» Problem details: Without adding or dropping anything, copy the entries below.

» The data:
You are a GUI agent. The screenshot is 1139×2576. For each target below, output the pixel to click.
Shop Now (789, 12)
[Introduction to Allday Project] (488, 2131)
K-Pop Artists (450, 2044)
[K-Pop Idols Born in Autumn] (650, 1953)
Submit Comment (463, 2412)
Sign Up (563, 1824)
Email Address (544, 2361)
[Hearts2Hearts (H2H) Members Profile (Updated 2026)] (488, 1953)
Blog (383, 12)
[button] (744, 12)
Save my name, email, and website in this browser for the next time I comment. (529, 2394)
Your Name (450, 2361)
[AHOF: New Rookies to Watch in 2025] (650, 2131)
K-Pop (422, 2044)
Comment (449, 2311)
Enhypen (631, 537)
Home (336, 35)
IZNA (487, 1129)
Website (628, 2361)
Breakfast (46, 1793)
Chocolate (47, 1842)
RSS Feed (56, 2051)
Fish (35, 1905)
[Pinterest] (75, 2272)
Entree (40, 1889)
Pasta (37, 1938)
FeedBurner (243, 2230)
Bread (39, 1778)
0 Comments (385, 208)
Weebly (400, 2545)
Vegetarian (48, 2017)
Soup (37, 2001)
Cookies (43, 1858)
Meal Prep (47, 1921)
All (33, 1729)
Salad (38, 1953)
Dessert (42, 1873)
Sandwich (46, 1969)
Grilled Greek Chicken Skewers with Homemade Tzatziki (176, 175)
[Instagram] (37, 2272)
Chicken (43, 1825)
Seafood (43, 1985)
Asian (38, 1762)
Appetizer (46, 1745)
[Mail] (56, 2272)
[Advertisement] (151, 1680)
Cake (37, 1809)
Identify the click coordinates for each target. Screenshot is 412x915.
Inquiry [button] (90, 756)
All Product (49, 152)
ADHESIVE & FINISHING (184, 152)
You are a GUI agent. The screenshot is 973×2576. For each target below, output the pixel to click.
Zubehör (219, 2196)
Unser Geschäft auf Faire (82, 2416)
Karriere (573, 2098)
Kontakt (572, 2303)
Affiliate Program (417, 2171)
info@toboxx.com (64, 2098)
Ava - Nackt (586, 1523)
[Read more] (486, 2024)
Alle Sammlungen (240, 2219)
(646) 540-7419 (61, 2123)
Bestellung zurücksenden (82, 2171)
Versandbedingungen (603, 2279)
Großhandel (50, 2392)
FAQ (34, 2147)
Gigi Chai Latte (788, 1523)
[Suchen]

» Finished task:
You are a GUI agent. The screenshot is 1139×2576. For each target below, output the pixel to click.
Shop Now (789, 12)
[Introduction to Allday Project] (488, 2131)
K-Pop Artists (450, 2044)
[K-Pop Idols Born in Autumn] (650, 1953)
Submit Comment (463, 2412)
Sign Up (563, 1824)
Email Address (544, 2361)
[Hearts2Hearts (H2H) Members Profile (Updated 2026)] (488, 1953)
Blog (383, 12)
[button] (744, 12)
Save my name, email, and website in this browser for the next time I comment. (529, 2394)
Your Name (450, 2361)
[AHOF: New Rookies to Watch in 2025] (650, 2131)
K-Pop (422, 2044)
Comment (449, 2311)
Enhypen (631, 537)
Home (336, 35)
IZNA (487, 1129)
Website (628, 2361)
Breakfast (46, 1793)
Chocolate (47, 1842)
RSS Feed (56, 2051)
Fish (35, 1905)
[Pinterest] (75, 2272)
Entree (40, 1889)
Pasta (37, 1938)
FeedBurner (243, 2230)
Bread (39, 1778)
0 Comments (385, 208)
Weebly (400, 2545)
Vegetarian (48, 2017)
Soup (37, 2001)
Cookies (43, 1858)
Meal Prep (47, 1921)
All (33, 1729)
Salad (38, 1953)
Dessert (42, 1873)
Sandwich (46, 1969)
Grilled Greek Chicken Skewers with Homemade Tzatziki (176, 175)
[Instagram] (37, 2272)
Chicken (43, 1825)
Seafood (43, 1985)
Asian (38, 1762)
Appetizer (46, 1745)
[Mail] (56, 2272)
[Advertisement] (151, 1680)
Cake (37, 1809)
Identify the click coordinates for each target. Screenshot is 412x915.
Inquiry [button] (90, 756)
All Product (49, 152)
ADHESIVE & FINISHING (184, 152)
You are a GUI agent. The screenshot is 973×2576. For each target below, output the pixel to click.
Zubehör (219, 2196)
Unser Geschäft auf Faire (82, 2416)
Karriere (573, 2098)
Kontakt (572, 2303)
Affiliate Program (417, 2171)
info@toboxx.com (64, 2098)
Ava - Nackt (586, 1523)
[Read more] (486, 2024)
Alle Sammlungen (240, 2219)
(646) 540-7419 (61, 2123)
Bestellung zurücksenden (82, 2171)
Versandbedingungen (603, 2279)
Großhandel (50, 2392)
FAQ (34, 2147)
Gigi Chai Latte (788, 1523)
[Suchen]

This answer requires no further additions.